Kenyan woman stuck in Saudi Arabia pleads for help

What you need to know:

  • Kenyan woman says she was sold off by her boss to an unidentified woman only to be abandoned on a city street.
  • Saudi police rescued her only for her to have her detained in labour offices for one year.
  • The woman now pleads for help to be able to return home.

A Kenyan woman detained in Saudi Arabia is desperately calling out for help to return home.

Ms Elizabeth Sineno, who is currently detained at the labour offices Jouf Sakaka in Saudi Arabia, has sent audio recordings appealing for assistance.

In one of the recordings sent to the Nation, Ms Sineno is heard narrating how her dreams of improving her life were shuttered.

She says things changed from bad to worse after her former boss, for whom she had worked for three years, sold her off to an unidentified woman.

Ms Sineno claims to have left Watamu, Mombasa County, in 2014 for Saudi Arabia, anticipating to get a job that would free her from the jaws of abject poverty.

According to Ms Sineno, the said woman hired her services for four years, though on and off.

ABANDONED

She however recounts of a fateful day on June 16, 2018 when the said woman together with her son drove her off to a city called Tabuk in the northwest and abandoned her there.

According to Ms Sineno, the son was driving the car and after several kilometres away, she was asked to alight after the woman claimed there was a puncture.

“The son who was on the wheel faked a puncture and asked everyone to disembark the vehicle. He then threw my bags outside before he and his mother drove away leaving me behind,” says Ms Sineno.

She was later saved by police officers who took her to a police station at Aljouf Sakaka, a city farther northwest.

She was then taken to the labour offices where she met other women who had been detained there.

“Since then we have been held hostage at the labour offices for the last one year without proper accommodation nor medication,” the distraught woman says.

“We have been trying to reach the Kenyan embassy for assistance to no avail and we request Kenyans of good will to help us get back home.”

APPEAL

According to the recording, the women are now fearing for their children whom they claim depend on them and are now struggling back at home.

Mr Noni Mbuggus, an old school media coordinator and a community worker in Watamu, told the Nation that Ms Sineno’s parents and her friends cannot afford to bring her back to Kenya.

“I know Ms Sineno’s parents cannot raise money for her air ticket back to Kenya and that’s why she has resorted to making appeal to well-wishers,” said Mr Mbuggus.

Mr Mbarrak Randu, who is from Kilifi County but resides in Jeddah, said he was contacted by one of Ms Sineno’s relatives who requested him to check on them.

Speaking to Nation on phone, Mr Randu said he contacted a man called Abu Yusuf who works at the labour offices and later booked a two-hour flight from Jeddah to Sakaka in Jouf County, Saudi Arabia to visit the women.

“I went to check on the women yesterday and confirmed that they are in good health. What they only want is to get back home,” said Mr Randu.

He also confirmed that they have been there for the last one year.

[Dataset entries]
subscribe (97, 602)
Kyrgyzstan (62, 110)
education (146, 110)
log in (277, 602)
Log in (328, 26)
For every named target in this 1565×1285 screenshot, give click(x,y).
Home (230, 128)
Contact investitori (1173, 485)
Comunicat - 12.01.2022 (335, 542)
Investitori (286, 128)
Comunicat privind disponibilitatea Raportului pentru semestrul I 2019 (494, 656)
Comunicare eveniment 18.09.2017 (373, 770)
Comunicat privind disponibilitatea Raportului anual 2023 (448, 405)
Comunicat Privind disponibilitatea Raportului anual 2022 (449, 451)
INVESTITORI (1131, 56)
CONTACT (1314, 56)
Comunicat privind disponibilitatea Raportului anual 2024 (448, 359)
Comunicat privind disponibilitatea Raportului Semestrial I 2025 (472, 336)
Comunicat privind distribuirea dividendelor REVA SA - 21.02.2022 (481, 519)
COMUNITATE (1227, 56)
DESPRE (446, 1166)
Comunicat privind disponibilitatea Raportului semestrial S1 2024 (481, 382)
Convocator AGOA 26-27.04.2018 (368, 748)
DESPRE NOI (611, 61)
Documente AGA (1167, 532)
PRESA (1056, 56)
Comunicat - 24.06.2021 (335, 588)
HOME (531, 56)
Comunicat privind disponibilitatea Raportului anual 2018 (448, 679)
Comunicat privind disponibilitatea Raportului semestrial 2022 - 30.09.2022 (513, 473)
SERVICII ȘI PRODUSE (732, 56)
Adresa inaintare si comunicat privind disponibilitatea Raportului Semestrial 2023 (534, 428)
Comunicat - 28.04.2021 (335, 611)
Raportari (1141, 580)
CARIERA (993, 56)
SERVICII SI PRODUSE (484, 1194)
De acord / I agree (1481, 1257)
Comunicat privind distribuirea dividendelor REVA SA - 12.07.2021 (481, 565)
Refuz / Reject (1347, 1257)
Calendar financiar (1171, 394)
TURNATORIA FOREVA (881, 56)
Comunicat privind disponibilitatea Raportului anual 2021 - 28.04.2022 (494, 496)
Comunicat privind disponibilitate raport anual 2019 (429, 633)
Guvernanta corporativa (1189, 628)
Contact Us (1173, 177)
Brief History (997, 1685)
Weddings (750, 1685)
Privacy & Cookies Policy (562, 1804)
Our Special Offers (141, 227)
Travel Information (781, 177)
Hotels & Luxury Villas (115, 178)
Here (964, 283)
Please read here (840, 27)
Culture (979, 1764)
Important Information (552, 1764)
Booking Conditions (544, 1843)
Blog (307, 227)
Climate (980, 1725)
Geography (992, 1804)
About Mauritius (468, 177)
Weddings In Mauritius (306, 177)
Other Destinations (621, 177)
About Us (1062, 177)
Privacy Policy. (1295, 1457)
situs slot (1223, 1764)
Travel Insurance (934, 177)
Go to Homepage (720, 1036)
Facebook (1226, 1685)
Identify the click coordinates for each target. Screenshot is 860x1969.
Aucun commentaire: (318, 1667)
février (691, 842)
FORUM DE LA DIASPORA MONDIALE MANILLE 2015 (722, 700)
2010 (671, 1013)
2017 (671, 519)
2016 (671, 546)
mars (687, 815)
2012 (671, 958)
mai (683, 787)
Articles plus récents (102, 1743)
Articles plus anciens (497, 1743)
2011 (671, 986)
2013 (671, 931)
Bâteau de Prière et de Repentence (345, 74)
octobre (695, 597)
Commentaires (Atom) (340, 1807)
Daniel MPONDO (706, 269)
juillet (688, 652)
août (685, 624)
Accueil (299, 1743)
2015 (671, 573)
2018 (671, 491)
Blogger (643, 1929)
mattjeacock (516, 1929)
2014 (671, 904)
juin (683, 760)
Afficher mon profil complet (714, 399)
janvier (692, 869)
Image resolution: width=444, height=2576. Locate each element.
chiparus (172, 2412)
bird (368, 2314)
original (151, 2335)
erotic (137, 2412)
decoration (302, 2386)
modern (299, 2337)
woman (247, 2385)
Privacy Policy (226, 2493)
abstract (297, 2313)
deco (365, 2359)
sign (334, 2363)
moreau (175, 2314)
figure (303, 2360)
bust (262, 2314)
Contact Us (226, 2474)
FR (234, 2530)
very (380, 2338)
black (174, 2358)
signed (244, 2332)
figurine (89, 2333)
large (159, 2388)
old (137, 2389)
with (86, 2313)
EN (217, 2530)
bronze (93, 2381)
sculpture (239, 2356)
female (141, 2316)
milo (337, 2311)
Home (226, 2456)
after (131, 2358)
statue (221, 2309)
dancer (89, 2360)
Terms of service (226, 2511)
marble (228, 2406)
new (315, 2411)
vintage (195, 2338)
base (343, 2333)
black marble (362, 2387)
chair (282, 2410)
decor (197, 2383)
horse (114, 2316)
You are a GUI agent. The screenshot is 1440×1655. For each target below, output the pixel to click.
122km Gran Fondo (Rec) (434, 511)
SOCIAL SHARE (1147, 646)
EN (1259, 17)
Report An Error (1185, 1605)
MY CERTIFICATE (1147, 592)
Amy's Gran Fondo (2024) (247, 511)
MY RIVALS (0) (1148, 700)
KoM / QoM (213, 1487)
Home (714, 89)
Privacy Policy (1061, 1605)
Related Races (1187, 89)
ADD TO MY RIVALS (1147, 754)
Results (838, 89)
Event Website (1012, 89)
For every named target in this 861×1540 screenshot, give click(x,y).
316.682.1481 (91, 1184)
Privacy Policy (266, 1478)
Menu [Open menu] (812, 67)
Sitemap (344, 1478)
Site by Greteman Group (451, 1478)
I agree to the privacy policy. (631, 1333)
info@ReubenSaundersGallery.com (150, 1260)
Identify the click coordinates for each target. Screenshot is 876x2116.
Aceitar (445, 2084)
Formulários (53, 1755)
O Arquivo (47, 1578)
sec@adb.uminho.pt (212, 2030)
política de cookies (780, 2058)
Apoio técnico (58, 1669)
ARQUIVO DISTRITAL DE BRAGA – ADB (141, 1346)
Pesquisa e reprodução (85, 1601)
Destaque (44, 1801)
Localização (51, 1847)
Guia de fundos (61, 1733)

§ DESCRIPTION OF THE TASK: Rewrite the news article from "Kenyan woman stuck" up to and including "for one year.", replacing "abandoned" with "left".

§ SOLUTION TO THIS EXERCISE:
Kenyan woman stuck in Saudi Arabia pleads for help

What you need to know:

  • Kenyan woman says she was sold off by her boss to an unidentified woman only to be left on a city street.
  • Saudi police rescued her only for her to have her detained in labour offices for one year.